Au fil des ans, le Canada s'est beaucoup développé et nous sommes devenus un pays très responsable. Je suis allé à Dieppe pour un anniversaire, et je n'arrivais pas à en croire mes yeux. C'était la première fois que je voyais ça: une plage étroite, dominée par des falaises abruptes, avec des ouvertures jusqu'en haut où étaient nichées des mitraillettes et des pièces d'artillerie lourde. On a envoyé ces pauvres Canadiens de l'autre côté de la Manche pour attaquer Dieppe. Il n'est pas nécessaire d'avoir bien de l'imagination pour remettre en question le ou les officiers supérieurs qui ont pris cette décision. Le Canada doit avoir davantage voix au chapitre dans l'organisation des missions confiées aux troupes canadiennes, que ce soit dans le cadre de fonctions de maintien de la paix ou, Dieu nous en préserve, en temps de guerre.

Pensez aux jeunes gens qui ont combattu sous les drapeaux pendant la Première Guerre mondiale. Des dizaines de milliers d'entre eux sont morts. Ils n'ont pas eu la chance de vivre dans notre pays, de siéger au Parlement. Vingt et un an plus tard, la Seconde Guerre mondiale a fauché encore la fine fleur de la jeunesse canadienne, qui gît en terre étrangère. Ils se sont battus pour le Canada. Ils se sont battus pour la paix dans le monde. Ils se sont battus pour la liberté. Ils voulaient un monde libre. Aujourd'hui, en leur mémoire, le moins que nous puissions faire, c'est faire preuve d'un peu de flexibilité et d'une véritable amitié d'un bout à l'autre du pays pour lequel ils se sont battus, sont morts, ont été blessés ou sont revenus hantés par d'horribles cauchemars causés par leur expérience.
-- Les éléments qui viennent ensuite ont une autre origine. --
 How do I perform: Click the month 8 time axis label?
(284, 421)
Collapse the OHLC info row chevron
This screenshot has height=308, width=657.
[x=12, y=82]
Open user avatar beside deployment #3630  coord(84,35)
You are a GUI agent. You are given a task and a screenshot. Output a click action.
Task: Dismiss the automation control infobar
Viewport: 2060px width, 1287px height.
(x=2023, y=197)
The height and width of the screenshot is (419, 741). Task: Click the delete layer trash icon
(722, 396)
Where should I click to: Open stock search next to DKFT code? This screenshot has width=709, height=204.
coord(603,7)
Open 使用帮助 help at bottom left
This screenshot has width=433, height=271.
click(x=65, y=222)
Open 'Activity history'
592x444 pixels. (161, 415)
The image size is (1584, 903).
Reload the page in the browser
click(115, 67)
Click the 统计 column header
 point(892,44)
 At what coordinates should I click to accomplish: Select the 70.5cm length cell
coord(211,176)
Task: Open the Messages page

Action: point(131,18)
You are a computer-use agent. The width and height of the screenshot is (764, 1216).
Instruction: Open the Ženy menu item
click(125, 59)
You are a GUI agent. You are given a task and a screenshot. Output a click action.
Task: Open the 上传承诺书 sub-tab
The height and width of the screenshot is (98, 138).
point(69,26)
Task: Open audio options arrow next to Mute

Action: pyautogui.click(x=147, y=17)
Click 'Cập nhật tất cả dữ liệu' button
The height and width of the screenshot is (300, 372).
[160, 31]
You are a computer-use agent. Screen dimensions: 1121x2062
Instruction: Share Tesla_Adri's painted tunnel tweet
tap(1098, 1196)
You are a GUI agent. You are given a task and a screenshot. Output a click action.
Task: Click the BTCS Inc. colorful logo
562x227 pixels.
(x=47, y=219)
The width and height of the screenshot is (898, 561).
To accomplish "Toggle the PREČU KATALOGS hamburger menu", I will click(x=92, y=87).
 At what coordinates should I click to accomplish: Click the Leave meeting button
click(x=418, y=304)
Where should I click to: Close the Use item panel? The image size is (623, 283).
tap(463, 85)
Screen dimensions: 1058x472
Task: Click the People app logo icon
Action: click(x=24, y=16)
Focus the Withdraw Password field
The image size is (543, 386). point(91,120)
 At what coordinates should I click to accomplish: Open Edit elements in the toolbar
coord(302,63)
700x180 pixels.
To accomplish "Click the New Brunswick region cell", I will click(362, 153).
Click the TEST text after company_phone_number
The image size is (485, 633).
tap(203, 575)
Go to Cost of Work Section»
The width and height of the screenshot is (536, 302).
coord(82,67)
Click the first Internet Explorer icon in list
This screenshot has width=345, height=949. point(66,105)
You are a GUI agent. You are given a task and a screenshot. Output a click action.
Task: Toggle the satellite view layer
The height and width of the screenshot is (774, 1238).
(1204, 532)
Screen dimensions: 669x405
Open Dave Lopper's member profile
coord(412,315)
Ce sont là les quelques pensées qui me sont venues à l'esprit en écoutant le débat d'aujourd'hui. Je n'ai pas parlé de la teneur du discours du Trône, qui constitue un excellent coup d'envoi. Je dois dire que je me souviens du discours dans ses moindres détails, comme les autres députés ministériels et ceux de l'opposition. J'ai lu le livre rouge dont on trouve des éléments dans le discours du Trône, et ce n'est qu'un début. En tant que parlementaires, nous devons gagner le respect des Canadiens en remplissant nos promesses. Nous ne réussirons sans doute pas sur toute la ligne. Nous n'aurons pas une moyenne de 100 p. 100. Mais le fait est que si nous avons un objectif à atteindre, nous réussirons bien mieux que si nous n'en avons pas au départ.

(1940)

Le seul fait que vous ayez été élus députés montre que vous avez certaines qualités qui ont plu à vos électeurs. Je vous demande donc d'entretenir de bonnes relations avec nous tous. J'ai l'esprit ouvert. Je donnerai la main à quiconque dans cette enceinte veut discuter d'une question, que je sois complètement en désaccord ou non avec lui.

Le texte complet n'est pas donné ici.